Formal system education in the context of 4.0 society is an important vehicle to develop skills, abilities and attitudes about technology and digital tools and guarantee the integration of children for the future decades. It is considered part of an individual's well-being, avoiding that technology controls people or that people could be isolated from their local or global communities. Moreover, digital skills have a snowball dynamic as it allows to increase pathways to another's learning and skills. That is to say, in 4.0 societies it's not sufficient to know how to read and write if not moreover it must be how to use the power of technology and the internet (West, Kraut and Wi Chew, 2019).
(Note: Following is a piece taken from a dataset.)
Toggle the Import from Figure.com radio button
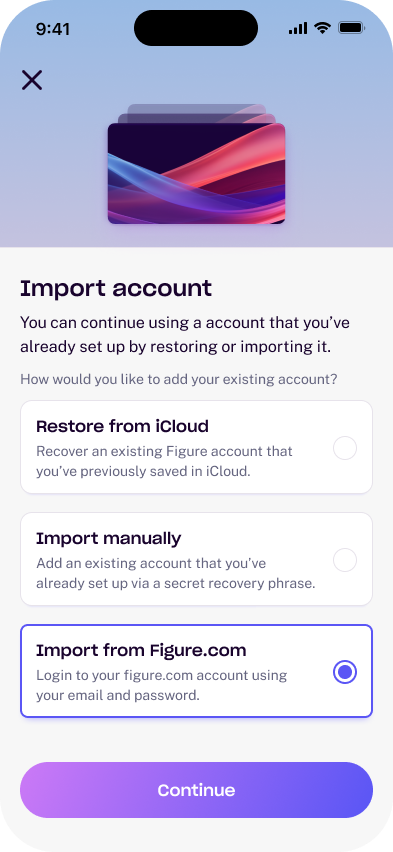The image size is (393, 852). tap(345, 672)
Before the Covid-19 pandemic, studies analyzed distance education and “blended learning” (Gossenheimer et al., 2017; Hsu & Hsieh, 2014), focusing both on aspects related to students' experiences and intellectuals skills required for distance learning (Ateya et al., 2015; Arroyo et al., 2015; Terras & Ramsay, 2015), as in the difficulties or barriers identified by educators in the teaching processes (Kowalczyk, 2014). Some of them showed that students of the net generation or digital natives used technology to stay connected and entertained, but their Internet literacy skills were scarce. This implied a challenge for educational institutions to adequately teach the use of electronic sources that would allow satisfactory future development (Combes, 2008). Possibilities of implementing digital resources for learning in preschool children were also analyzed (Ciolan, et al., 2014), or using social networks such as Facebook for teaching foreign languages, finding that it can become an area of genuine communication for the completion of homework (Buga, et al., 2014). In cultural terms, an integration of values from the Asian tradition was considered to take advantage of the potential of the digital society (Kim, 2002).

Key Terms in this Chapter

Digital Teaching Practices: Concrete actions that aim to concretise the formal teaching process, such as content development, problem-solving activities, corrections, evaluations and communication with parents, management, and peers.
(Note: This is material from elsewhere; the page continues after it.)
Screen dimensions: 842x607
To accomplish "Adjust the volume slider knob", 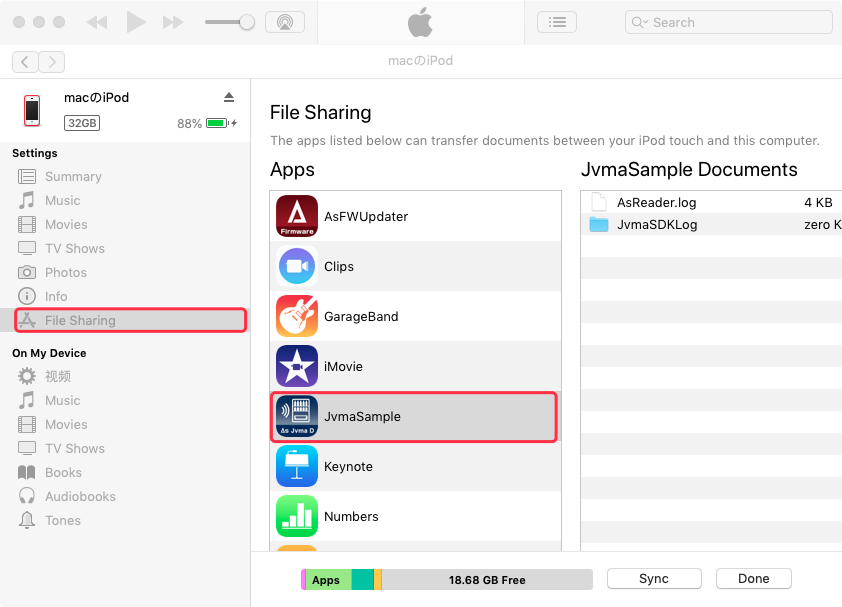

Isolation: Implies physical separation to prevent the spread of the virus. For example It implied that people were forced to stay at home and go out only to basic needs without going to their workplaces, in addition to the prohibition of travel on roads, highways and public spaces, with the exception of activities and services considered essential.

Digital skills: Skills to use digital devices, communication applications and networks to access, manage and exploit information. They enable individuals to produce and share digital content, communicate and collaborate, and solve problems for effective and creative self-fulfillment in life, learning, work, and wider social activities.

Perceptions: Naturalised ways of organising the set of impressions that impact on the social agent, in his or her exchanges with the socio-environmental context, and which are accumulated and reproduced.

Bodies: Dialectic between a phylogenetic logic, which articulates the organic and the environment, a subjective dimension from the self-reflection of the self as the centre of gravity and a dimension of socialisation of the body, from habits, gestures and hexis.

Sociedad 4.0: Economic and social processes that were structured by the so-called “Fourth Industrial Revolution” from the rapid development of social networks and the consequent increase in their commercial value. The information and communication technologies present in multiple dimensions of social life, from productive processes and new forms of work to everyday interaction with others, reconfigure social experiences, practices, bodies and emotions between online and offline worlds.

Emotions: In its social character, emotions are understood as built and constructed from the interaction of the subject with the world and with others, affecting the production and regulation of the social order.

Distance Education: Formal education situation where there is a separation of teachers and learners in space and time and where pedagogical strategies are determined by the technologies available at any given time.